Le CSE ne se substitue pas au juge, mais il peut accompagner la démarche de plusieurs manières :
- Recenser les situations similaires au sein de l’entreprise pour identifier un problème systémique plutôt qu’un cas isolé
- Demander à la direction de communiquer les données sur le temps de travail réel, les dépassements horaires et les compensations versées
- Orienter les salariés vers les organisations syndicales (CGT, FO ou autres) qui disposent de services juridiques spécialisés
Avantages CSE après un départ : qui peut encore en bénéficier
Un point souvent méconnu concerne les avantages du CSE accessibles aux anciens salariés. Selon les règles rappelées par Service-Public, un salarié qui quitte l’entreprise peut, dans certains cas, continuer à bénéficier de prestations si l’attribution a eu lieu pendant la période d’emploi ou si les règles internes du comité le prévoient.

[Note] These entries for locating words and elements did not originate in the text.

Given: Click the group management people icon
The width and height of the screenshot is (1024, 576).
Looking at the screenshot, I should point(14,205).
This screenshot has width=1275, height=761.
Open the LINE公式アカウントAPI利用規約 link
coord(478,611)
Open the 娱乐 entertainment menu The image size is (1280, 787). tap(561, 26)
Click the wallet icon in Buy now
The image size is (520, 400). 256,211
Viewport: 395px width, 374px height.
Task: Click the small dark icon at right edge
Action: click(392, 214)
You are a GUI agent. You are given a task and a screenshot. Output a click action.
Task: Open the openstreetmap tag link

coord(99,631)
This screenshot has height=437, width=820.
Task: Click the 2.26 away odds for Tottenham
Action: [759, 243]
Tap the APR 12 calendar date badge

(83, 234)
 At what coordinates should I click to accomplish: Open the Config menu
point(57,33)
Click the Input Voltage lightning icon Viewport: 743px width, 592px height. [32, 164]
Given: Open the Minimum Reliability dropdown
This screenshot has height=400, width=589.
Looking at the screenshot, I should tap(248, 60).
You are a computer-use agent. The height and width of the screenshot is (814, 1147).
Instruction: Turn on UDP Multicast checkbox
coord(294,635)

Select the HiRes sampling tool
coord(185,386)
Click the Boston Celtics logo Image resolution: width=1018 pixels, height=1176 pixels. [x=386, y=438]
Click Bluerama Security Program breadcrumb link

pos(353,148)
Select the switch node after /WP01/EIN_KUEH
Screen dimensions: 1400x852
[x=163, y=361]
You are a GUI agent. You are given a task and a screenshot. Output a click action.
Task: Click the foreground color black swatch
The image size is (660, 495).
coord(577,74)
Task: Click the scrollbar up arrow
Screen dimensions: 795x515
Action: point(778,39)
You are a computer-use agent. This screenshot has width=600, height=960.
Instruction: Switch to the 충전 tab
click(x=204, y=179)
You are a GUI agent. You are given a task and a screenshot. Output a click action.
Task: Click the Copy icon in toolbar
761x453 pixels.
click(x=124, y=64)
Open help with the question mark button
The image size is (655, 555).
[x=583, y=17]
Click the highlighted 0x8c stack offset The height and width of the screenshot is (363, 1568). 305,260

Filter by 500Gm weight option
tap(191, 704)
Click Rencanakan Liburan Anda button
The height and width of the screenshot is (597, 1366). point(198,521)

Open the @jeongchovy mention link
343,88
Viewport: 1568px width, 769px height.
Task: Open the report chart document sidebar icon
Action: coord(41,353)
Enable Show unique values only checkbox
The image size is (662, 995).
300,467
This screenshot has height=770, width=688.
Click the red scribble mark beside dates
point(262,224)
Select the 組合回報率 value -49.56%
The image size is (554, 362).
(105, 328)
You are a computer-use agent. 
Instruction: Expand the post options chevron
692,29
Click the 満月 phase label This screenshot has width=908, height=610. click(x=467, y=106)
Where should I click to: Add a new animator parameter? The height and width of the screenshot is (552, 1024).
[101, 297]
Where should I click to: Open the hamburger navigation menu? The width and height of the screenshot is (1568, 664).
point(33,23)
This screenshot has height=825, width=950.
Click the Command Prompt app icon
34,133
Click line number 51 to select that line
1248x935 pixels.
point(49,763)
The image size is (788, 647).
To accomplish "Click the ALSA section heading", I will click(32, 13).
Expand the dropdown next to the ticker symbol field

Concrètement, si un salarié Altran a commandé un voyage ou réservé une prestation via le CSE avant son départ, il conserve en principe le bénéfice de cette prestation. Les modalités varient selon le règlement intérieur du comité. Vérifier ce document avant toute fin de contrat évite les mauvaises surprises.

Réclamations collectives liées au transfert Altran vers Capgemini
Le transfert des salariés Altran chez Capgemini a généré des situations spécifiques. Certains salariés estiment avoir été privés de l’augmentation prévue par les négociations annuelles obligatoires (NAO) Altran, qui aurait dû s’appliquer rétroactivement.
Le CSE peut porter ce type de réclamation collective en demandant à la direction de justifier le non-versement et en vérifiant la conformité avec les engagements pris avant le transfert. Les élus peuvent aussi solliciter l’avis d’un expert-comptable pour analyser les comptes et les écarts constatés.
Ce sujet dépasse la simple question de la mutuelle ou des frais professionnels. Il touche au respect des accords antérieurs au transfert et à la continuité des droits garantie par l’article L.1224-1 du Code du travail.
Le CSE reste un outil sous-utilisé par beaucoup de salariés, qui le réduisent à une plateforme d’avantages sociaux. Les élus disposent de prérogatives larges en matière de réclamations individuelles et collectives, de contrôle des conditions de travail et d’accès à l’information économique de l’entreprise. Formaliser une demande écrite auprès du secrétaire du comité, en précisant le fondement juridique ou conventionnel, reste la méthode la plus efficace pour obtenir une réponse traçable de la direction.